EXERCISE: Copy out exactly the stretch of the listing below that begins at the line containing "The image size" and ends at the line containing "Click the KODE column sort icon", and copy nothing outside it.

======== INPUT DATA

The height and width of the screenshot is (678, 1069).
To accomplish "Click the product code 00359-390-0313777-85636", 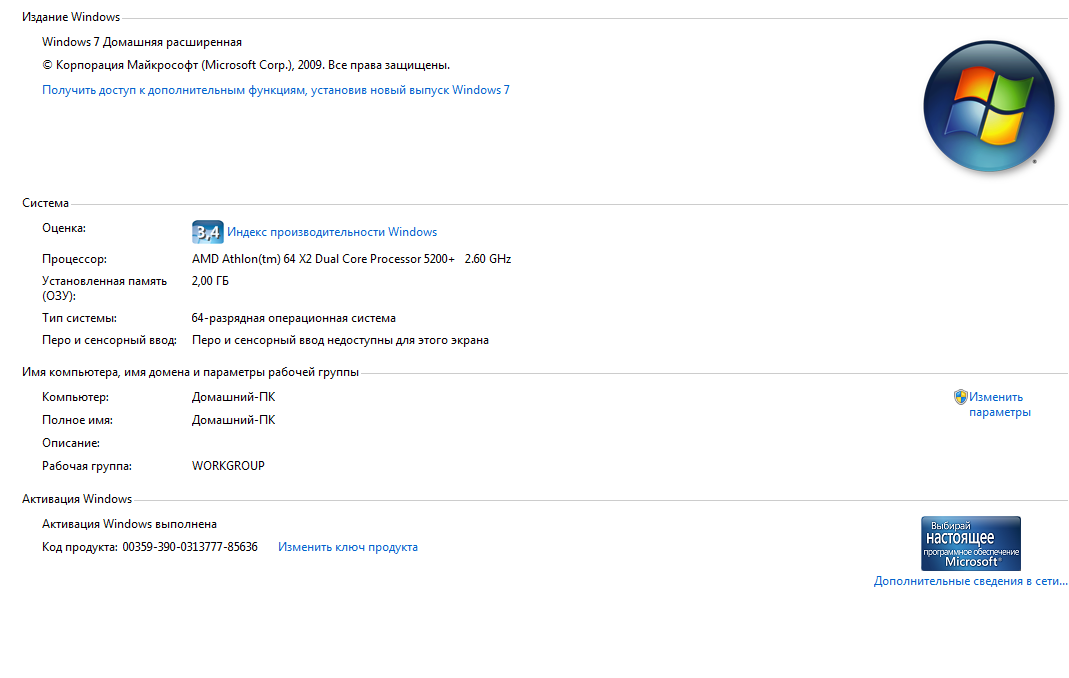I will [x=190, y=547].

================
======== INPUT DATA

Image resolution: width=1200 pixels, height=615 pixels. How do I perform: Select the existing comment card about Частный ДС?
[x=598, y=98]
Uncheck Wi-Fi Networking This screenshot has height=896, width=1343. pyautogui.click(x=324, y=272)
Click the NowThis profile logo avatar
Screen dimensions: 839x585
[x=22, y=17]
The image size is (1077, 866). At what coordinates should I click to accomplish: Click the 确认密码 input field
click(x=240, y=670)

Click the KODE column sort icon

================

REPLY TO THE TASK:
The image size is (1077, 866). At what coordinates should I click to accomplish: Click the 确认密码 input field
click(x=240, y=670)

Click the KODE column sort icon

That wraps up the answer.